Passage

--- Begin ---

RECPs have been very effective in reducing the risk of failure and improving the erosion control performance of vegetative linings. However, RECPs generally are highly permeable, buoyant, and very flexible materials. Particularly prior to the establishment of vegetation, buoyancy forces, together with hydrodynamic shear-drag and uplift forces, can cause RECPs to float above the bed and separate from the soil surface, allowing a portion of flow to “pipe” between the bed and the liner and generate a wavy-geometry liner. Vertical oscillation of the liner, as a result of the liner’s dynamic interaction with the drag and lift forces of flow, can cause significant turbulence underneath the liner and cause erosion. The eroded sediments underneath the liner then have to pass through it to the higher-velocity flow above the liner in order to be transported downstream. The presence of a relatively high pressure zone on the front side of the wavy liner and low-pressure zones on the crest and on the lee side of the wavy liner can cause some fluid above the liner to pass through it on the front side and some equal amount of fluid from beneath the liner to exit through the liner to the higher-velocity flow above the liner (Gharabaghi et al., 1998).

Naudascher (1991) observed that in high-velocity turbulent flows, the great magnitude of the pressure fluctuations on the liner combined with its high permeability can result in a “blow vacuum” effect in which a significant amount of fluid passes through the liner in both directions. The exchange of fluid between the flow domains above and below the liner results in a net movement of sediments from under the liner to the higher-velocity flow above the liner. These mechanisms can play a significant role in the transport of eroded sediments through channel systems lined with RECPs. Thus, it is important for their design that there be an understanding of the mechanisms by which RECPs control and reduce erosion and sediment transport; hydraulics of fluid flow above, through, and below RECPs; hydrodynamics of shear and normal forces acting on the liner and on the sediment particles beneath it and influential indices of physical, mechanical, and hydraulic properties of RECPs with respect to their erosion control performance.

Performance Testing of RECPs

Evaluation of the performance of RECPs has usually been based on the following criteria (Chen et al., 1988; Northcutt, 1996; Clopper et al., 1998): (1) a soil-loss criterion-that is, the average channel deformation in the design flow event should be less than the standard permissible soil loss; (2) a liner-deformation criterion-that is, the deformation of the RECP and the development of ripples, sags, and tears from hydrodynamic drag-and-lift forces of flow should be less than the standard permissible value; (3) a vegetation growth criterion-that is, the vegetation density achieved over a single March-through-December growing season should be greater than the standard minimum vegetation density; and (4) a durability criterion-that is, photodegradation or biodegradation should not reduce erosion control capability and structural strength of the RECP below minimum standard values during the expected lifetime of the product. Although there are no standards for these RECP performance criteria as yet, the American Society for Testing and Materials (ASTM) committee D18.25 is working on developing such standards.

Sanders et al. (1990) and Israelsen et al. (1991) tested the performance of several different types of RECPs in nonvegetated conditions. The testing procedures in both studies consisted of several sequential 30-minute runs with increasing flow rates. After each run, the soil loss was measured.

--- End ---

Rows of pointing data
--- Begin ---

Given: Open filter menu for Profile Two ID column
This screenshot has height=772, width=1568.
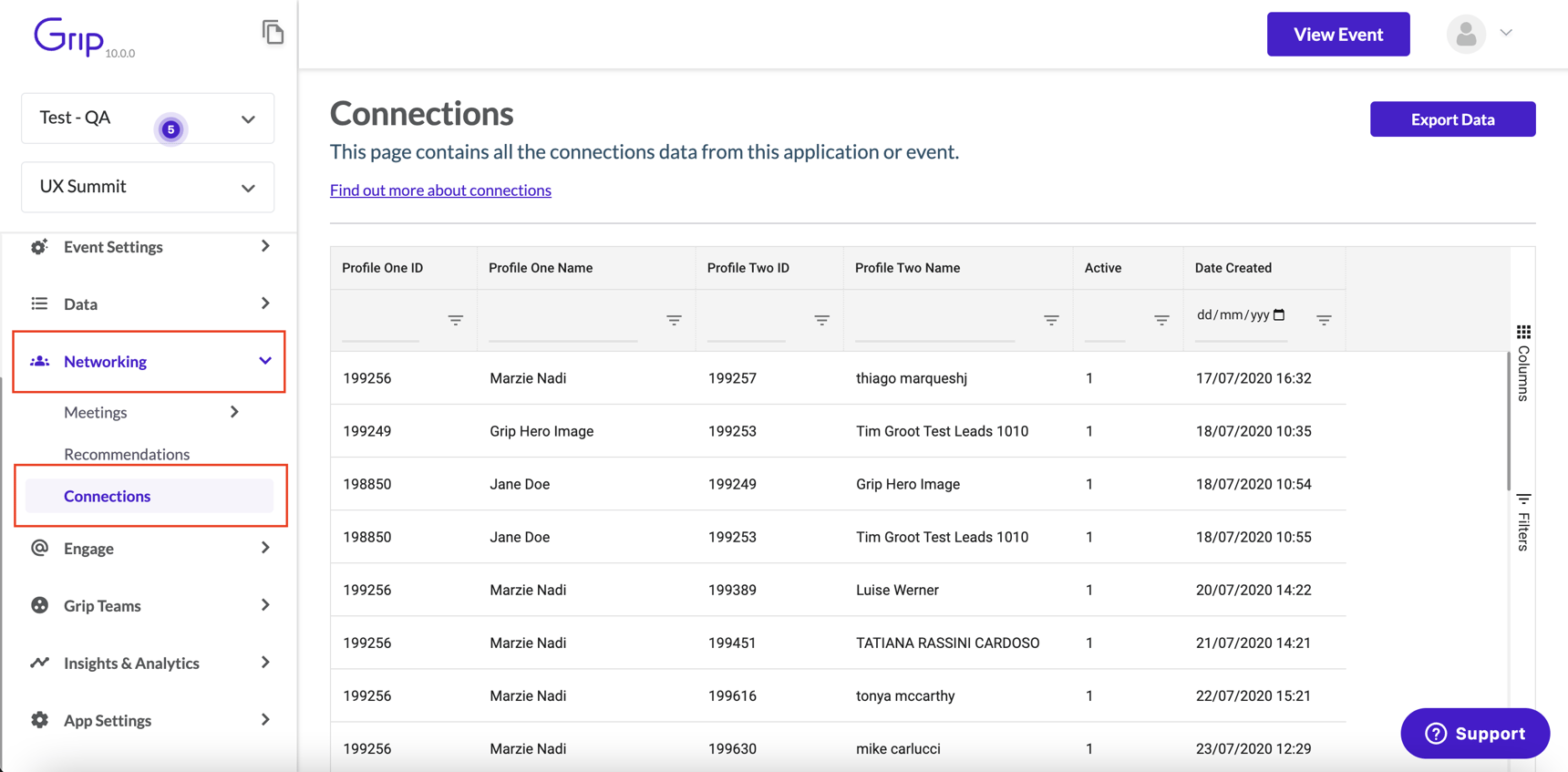Looking at the screenshot, I should tap(821, 320).
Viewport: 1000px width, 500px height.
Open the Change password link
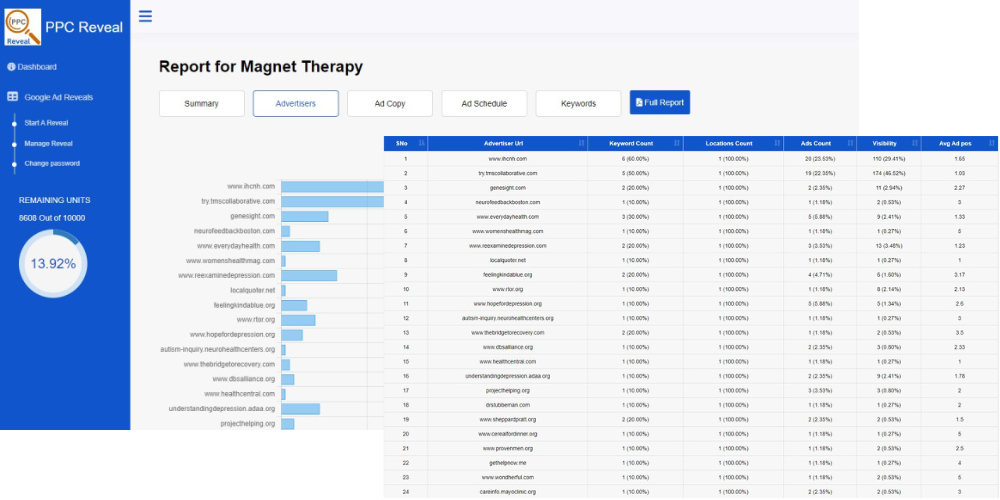pos(52,163)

--- End ---

The task
Return the part of the RECP passage above from "Sanders et al." up to and including "loss was measured.", copied word for word.

The response
Sanders et al. (1990) and Israelsen et al. (1991) tested the performance of several different types of RECPs in nonvegetated conditions. The testing procedures in both studies consisted of several sequential 30-minute runs with increasing flow rates. After each run, the soil loss was measured.